# Start of Document text

# 12-Solved problem-Future value for uniform series deposits.

## The solved problem, How to find Future value for uniform series deposits?

### Solve For Future value for uniform series deposits in terms of n, I, A.

The solved problem is quoted from William G. Suliman’s book Engineering Economy 16th edition, Chapter 4. The solved problem can be written in the engineering economy in two ways; the first way deals with the lending and borrowing point of view. A is drawn downward as a deposit with a negative sign (-A).

The A direction is from the point of view of the man who deposits. Suppose eight annual deposits of \$187.45 each are placed in an account. How much money has accumulated immediately after the last deposit?

The money that the man will receive will be denoted by F as a future value and drawn upwards. This future value is an inflow. The interest is 10% annually. The same problem can be asked regarding the equivalence: What amount at the end of the eight years is equivalent to end-of-year payments of \$187.45 each?

# End of Document text

**Work to complete**
a) Using the engineering economy problem, what is the answer to each question?
(i) Which edition and chapter of the book is the problem quoted from?
(ii) How many annual deposits are made, and how much is each one?
(iii) What is the annual interest rate?
b) Could you copy the engineering economy problem between "## The solved" and "of n, I, A.", inclusive?

# Start of Provided data

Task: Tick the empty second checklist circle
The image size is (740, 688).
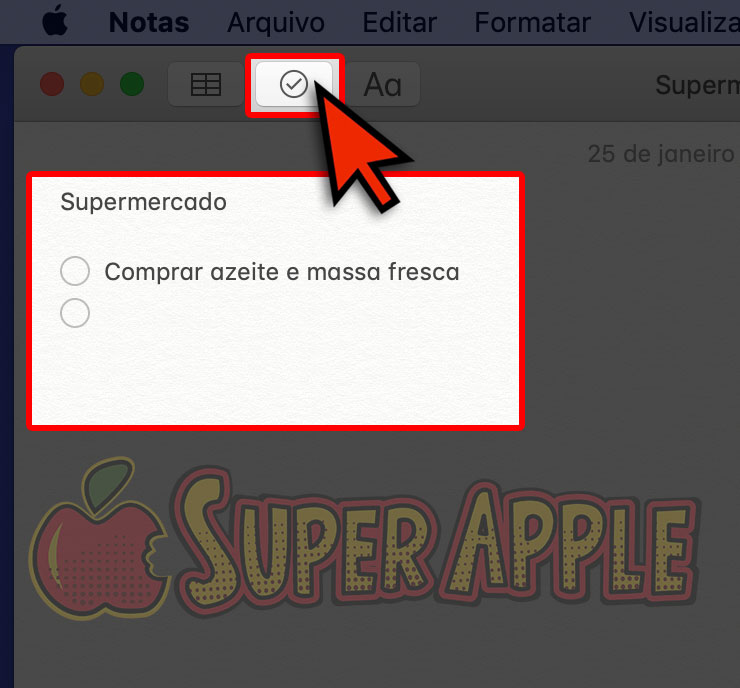Action: coord(75,313)
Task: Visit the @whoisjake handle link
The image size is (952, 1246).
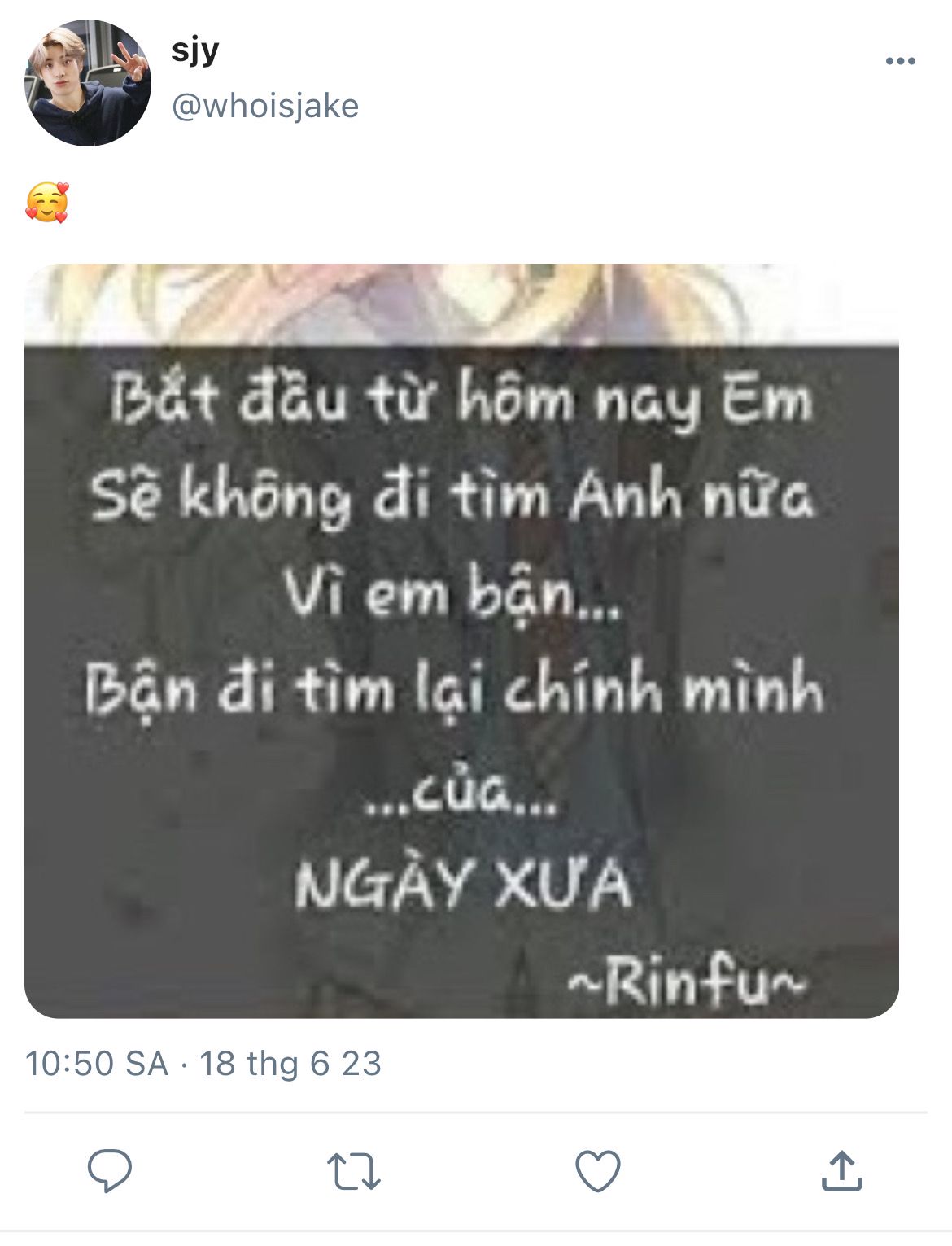Action: [x=265, y=106]
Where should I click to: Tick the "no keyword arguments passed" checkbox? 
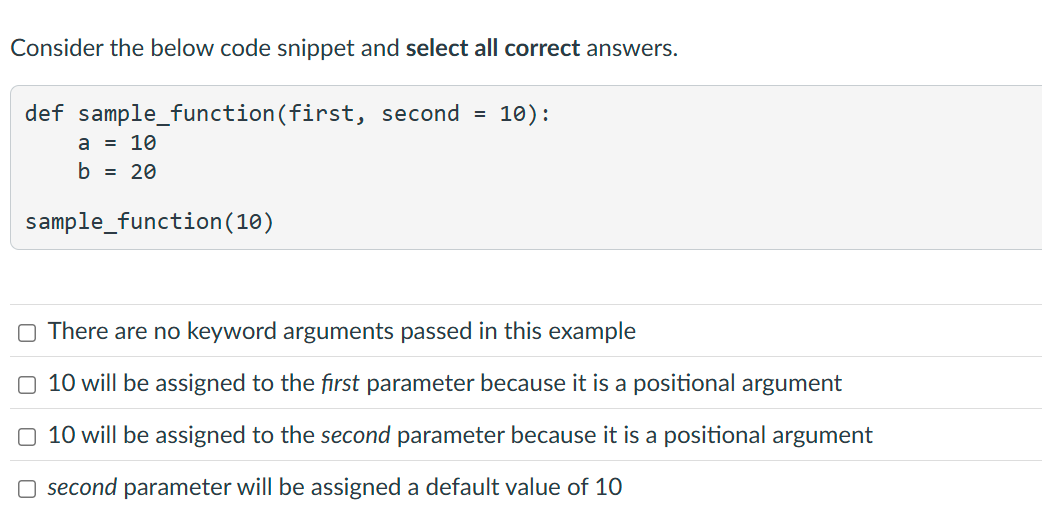pos(27,333)
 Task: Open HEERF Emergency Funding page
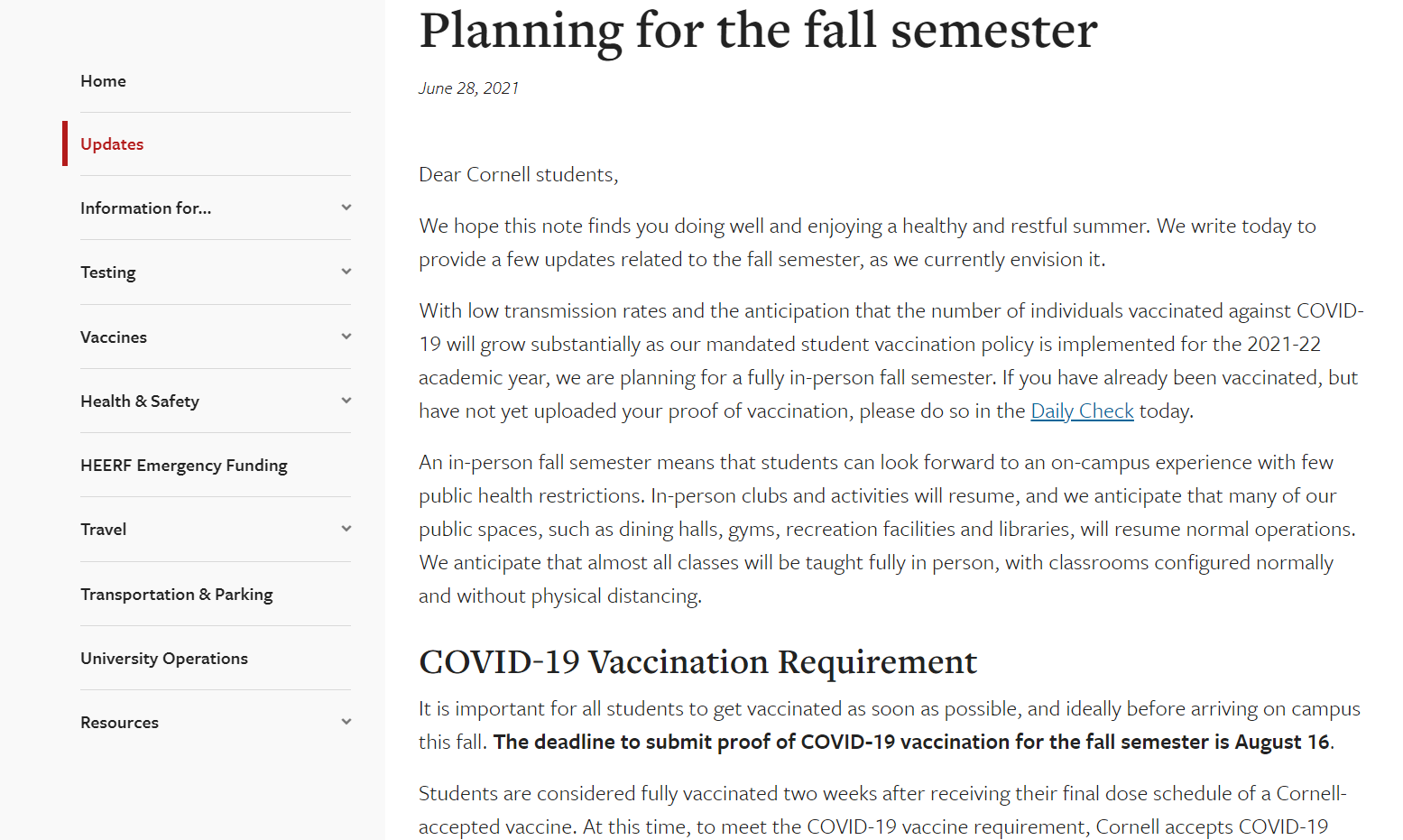[184, 466]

# End of Provided data

**Solutions**
a)
(i) The 16th edition, Chapter 4.
(ii) Eight deposits of $187.45 each.
(iii) 10% annually.

b)
## The solved problem, How to find Future value for uniform series deposits?

### Solve For Future value for uniform series deposits in terms of n, I, A.